▶ **Task brief**:
With pictures omitted, the line containing "Open row options" and all later lines of the records below are to be restated word for word.

▶ **Input**:

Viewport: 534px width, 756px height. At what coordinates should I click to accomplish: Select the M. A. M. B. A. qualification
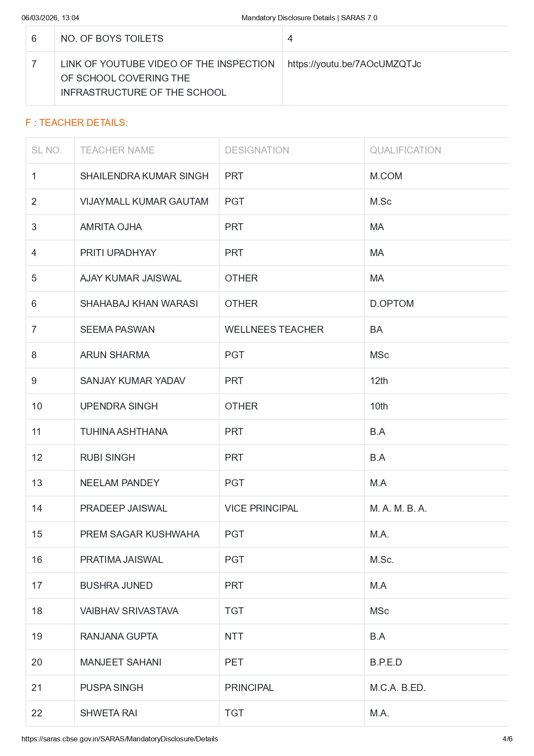point(398,509)
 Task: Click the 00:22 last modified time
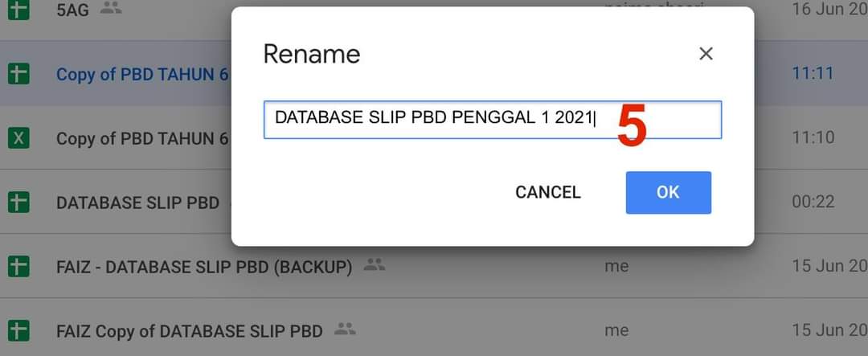click(x=813, y=203)
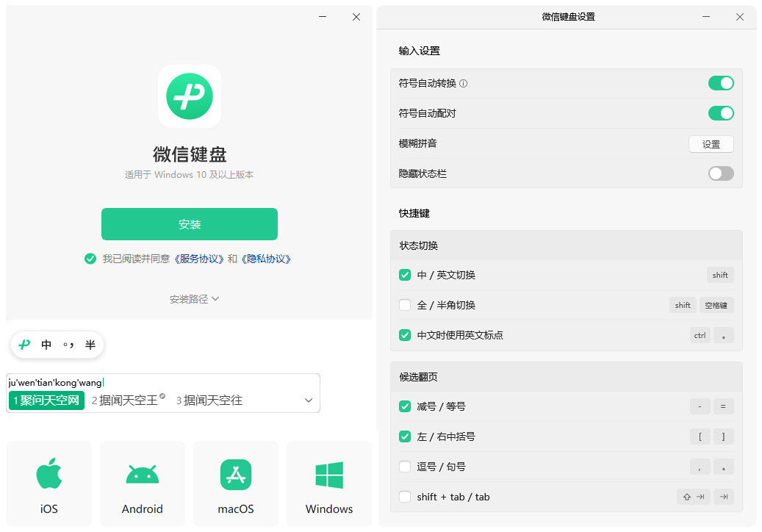The height and width of the screenshot is (532, 762).
Task: Enable the 隐藏状态栏 switch
Action: point(721,173)
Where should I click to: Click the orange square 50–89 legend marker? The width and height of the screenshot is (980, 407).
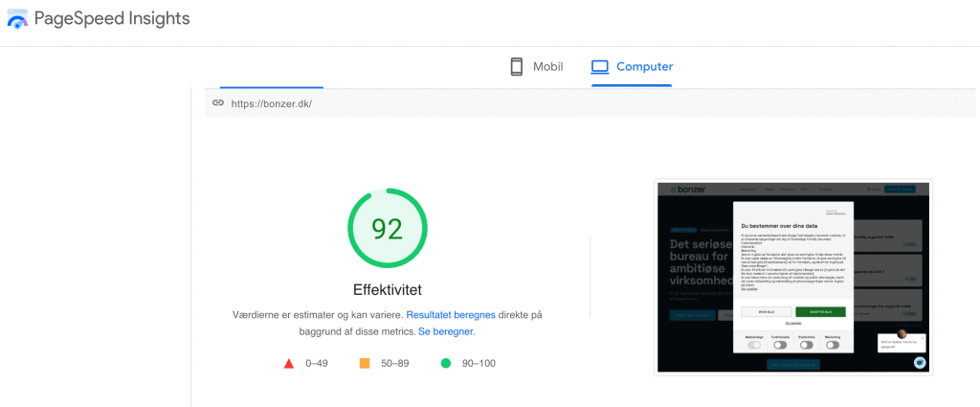point(365,363)
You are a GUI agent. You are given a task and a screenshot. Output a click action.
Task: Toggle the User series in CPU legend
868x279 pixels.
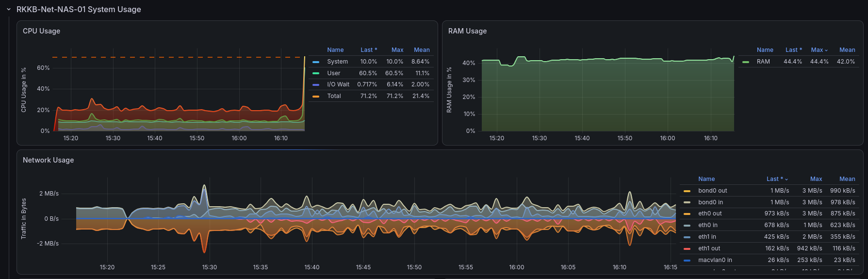(x=334, y=73)
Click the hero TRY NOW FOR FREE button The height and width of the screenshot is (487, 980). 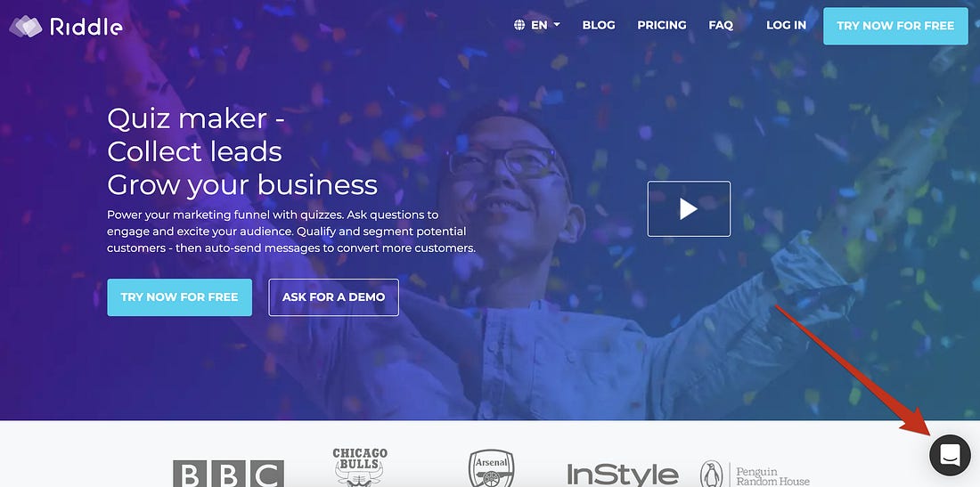(179, 297)
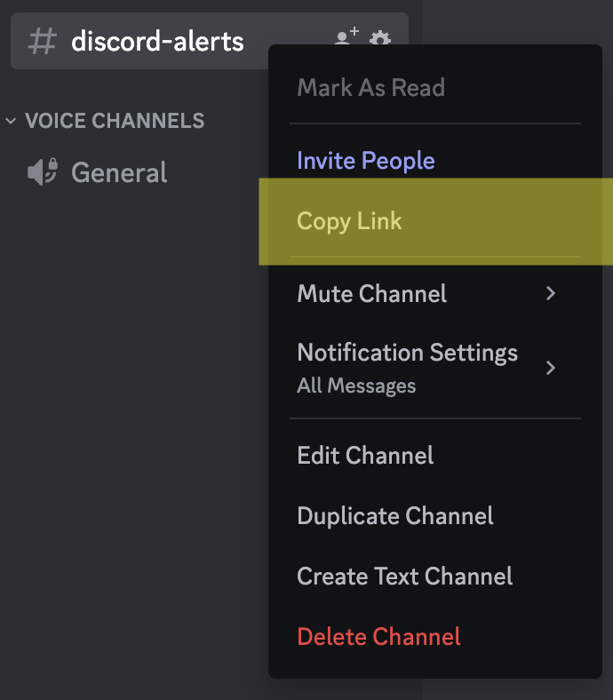613x700 pixels.
Task: Click the hash icon beside discord-alerts
Action: [43, 41]
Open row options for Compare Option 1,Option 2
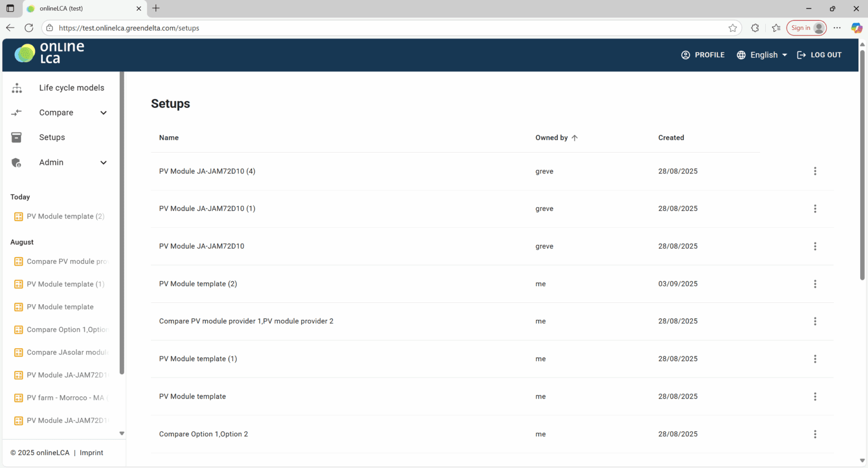The width and height of the screenshot is (868, 468). pyautogui.click(x=814, y=434)
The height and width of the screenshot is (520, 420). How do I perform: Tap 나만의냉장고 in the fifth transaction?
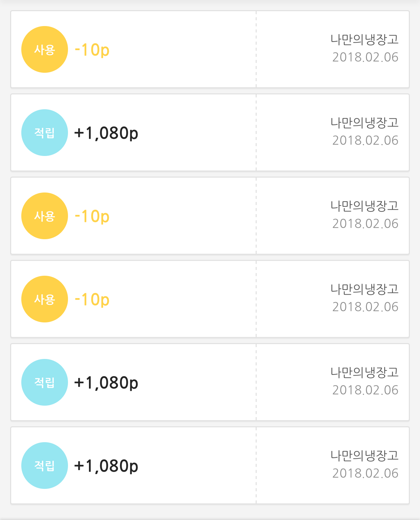pyautogui.click(x=365, y=372)
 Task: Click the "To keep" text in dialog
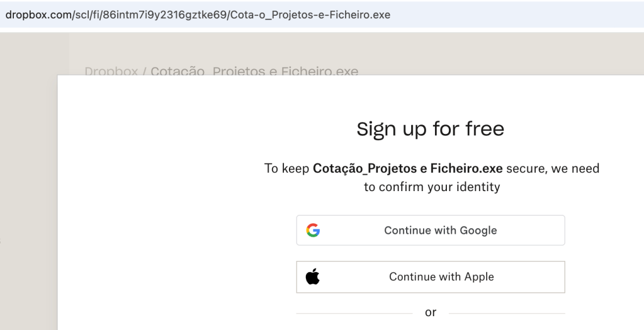click(286, 168)
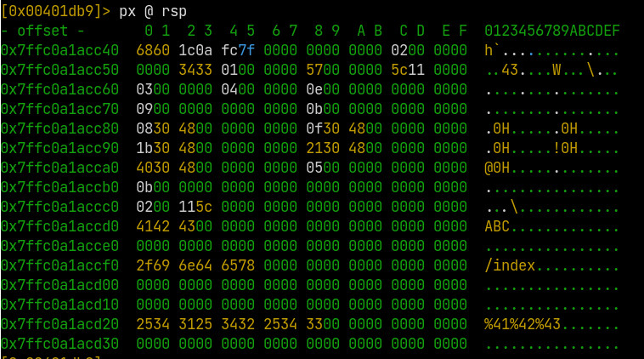644x359 pixels.
Task: Select address 0x7ffc0a1acc80
Action: [x=60, y=128]
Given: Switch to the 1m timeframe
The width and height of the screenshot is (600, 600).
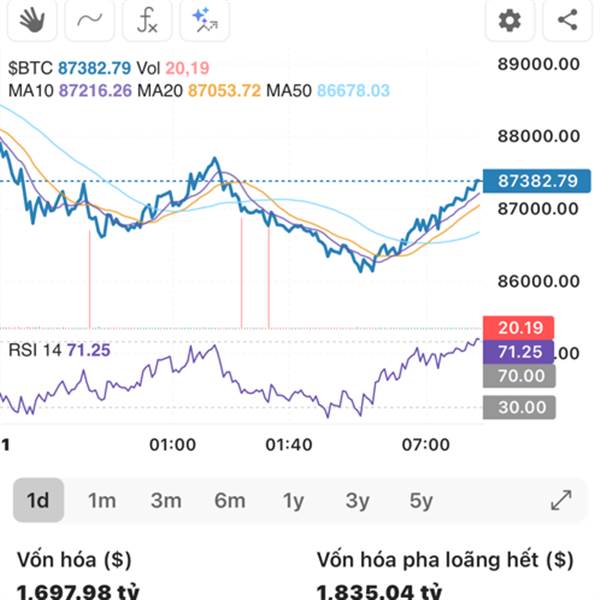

▶ **Answer space**:
Open row options for Compare Option 1,Option 2
The width and height of the screenshot is (868, 468). pyautogui.click(x=814, y=434)
The height and width of the screenshot is (520, 420). How do I perform: Tap 나만의냉장고 in the fifth transaction?
pyautogui.click(x=365, y=372)
 Task: Click the "To keep" text in dialog
click(286, 168)
644x359 pixels.
Task: Select address 0x7ffc0a1acc80
Action: [x=60, y=128]
Given: Switch to the 1m timeframe
The width and height of the screenshot is (600, 600).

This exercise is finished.